Sorduğun gibi sordum. Olmadığım bir anda ilgini çekmediği bir anda unutulmuşlar rafına kaldırılmış ya da kaldırmak üzereyken yeniden bir daha bir yerlerde eline gözüne denk gelip bu da neymiş? İşte tam o zaman.
Önce benim sıkıldığın kavgalarımda yaraladığımı düşün bu seni rahatlatır. Bütün seni seviyorum deyişlerimi hepsi doğru. Kırıklar mı? Boş ver onlar sen rahat nefes alabilesin diye bir masaj kırıkların hepsi bir yalnızlığı taşıyan kürdanlar binlercesi var hangi biri olmasa?
Bu aramızda öyle kalsın. Özlediğim derileri pamuk gibi dokun, korkma bak gözlerine olmadı son bu yine olmadı anlar karşılaşırsak yakınlarda ilk soracağı o biliyorum ben giderken parmaklarımla hoşça kal derken yeşile umuda kaçan bakışlarla gözlerini ararken neden bakmadın? Gidiyor olduğumu bilmiyor muydun? Korkuyorum soracak daha neler onlar sır aramızda. Derin nefesler tut elimi beraber yürüyelim. Tıpkı beni elimden tutup yürüttüğün gibi. Tut elimi bırakma diyordu bakışlar. Onlarca sene taşındı. Öyle kalmış sonralarında.

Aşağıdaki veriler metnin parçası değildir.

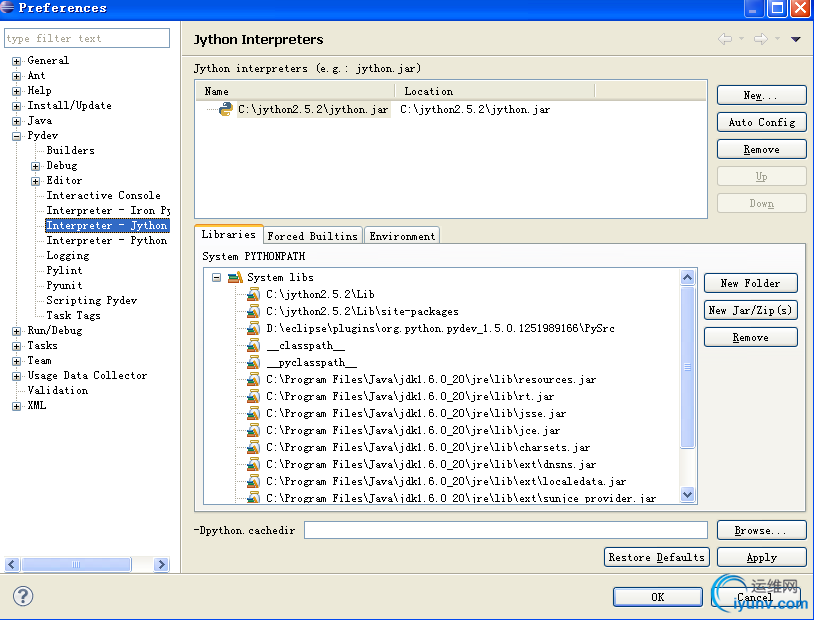This screenshot has width=814, height=620.
Task: Open the view menu dropdown triangle
Action: [x=796, y=40]
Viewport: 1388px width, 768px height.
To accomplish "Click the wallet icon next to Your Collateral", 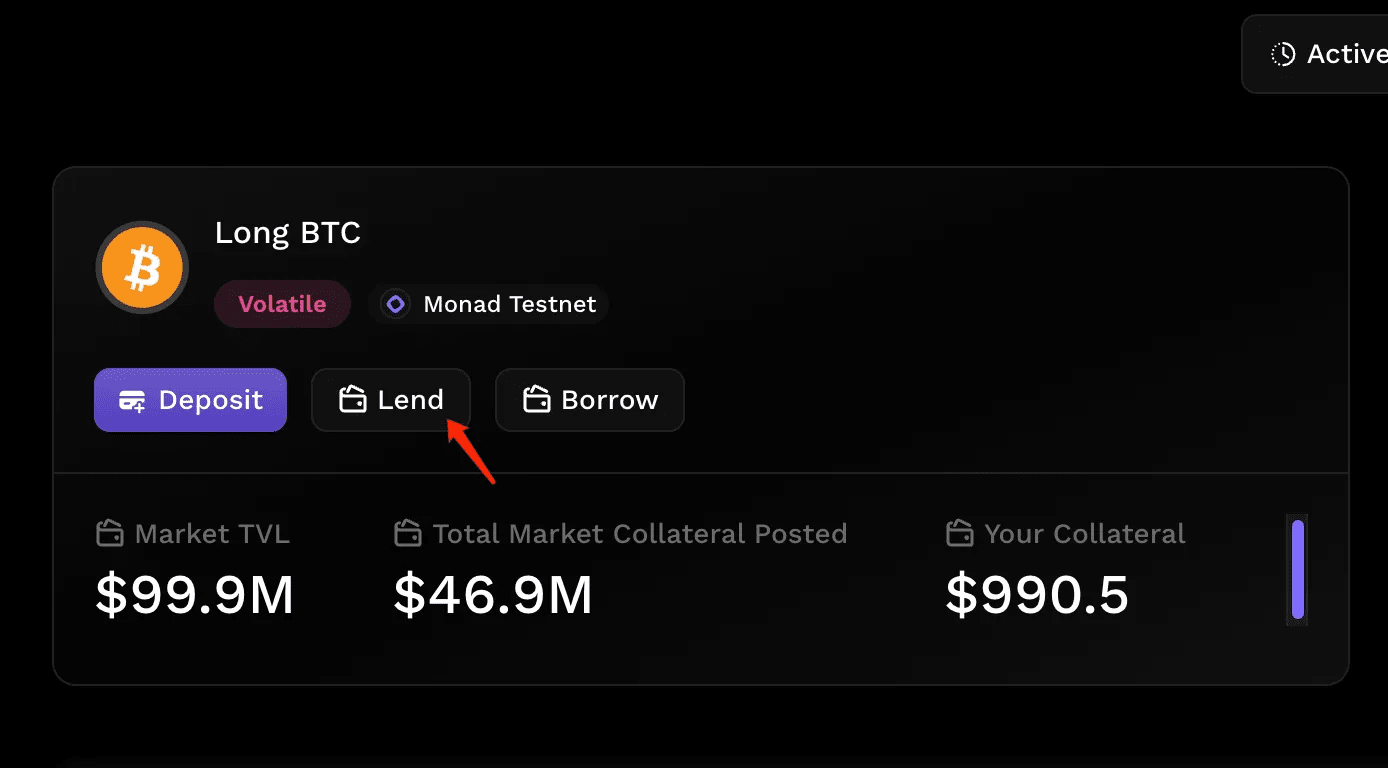I will coord(959,533).
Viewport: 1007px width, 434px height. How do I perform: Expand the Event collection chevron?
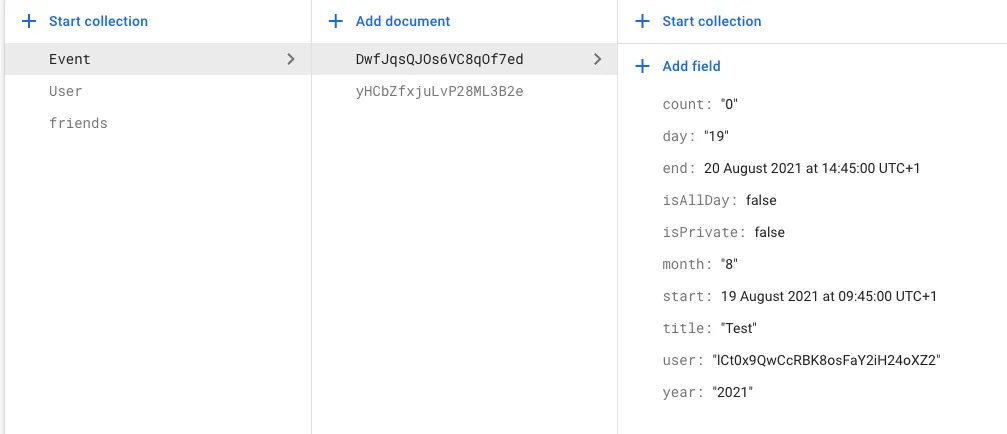pyautogui.click(x=291, y=59)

Bir yaz sıcağı kafasını kaldırıp gözleri aşağı bakarak tam da gözlerinin içine. Yetmedi mi? Ben soracağım. O kadar mıydı? Kaçmak yapmazdın başını eğdiğin olmazdı. Hoşcakal o da yok. Arada başkalarını boş ver bana bir işaret. Kaç git. Başka kırığım yok en büyüğü buydu. Onu da aldım geldim. Boş ver göğsünde ağlamayı özledim ondan geldim. Hadi gülümse. İçimde bütün tuttuğum şarkılar senin yenileri sen bile bilmiyorsun. Bir büyük boşluk bırakmıştın, okyanus küçük bir parçası.
Ne diyorum biliyor musun? Biliyor olmalısın.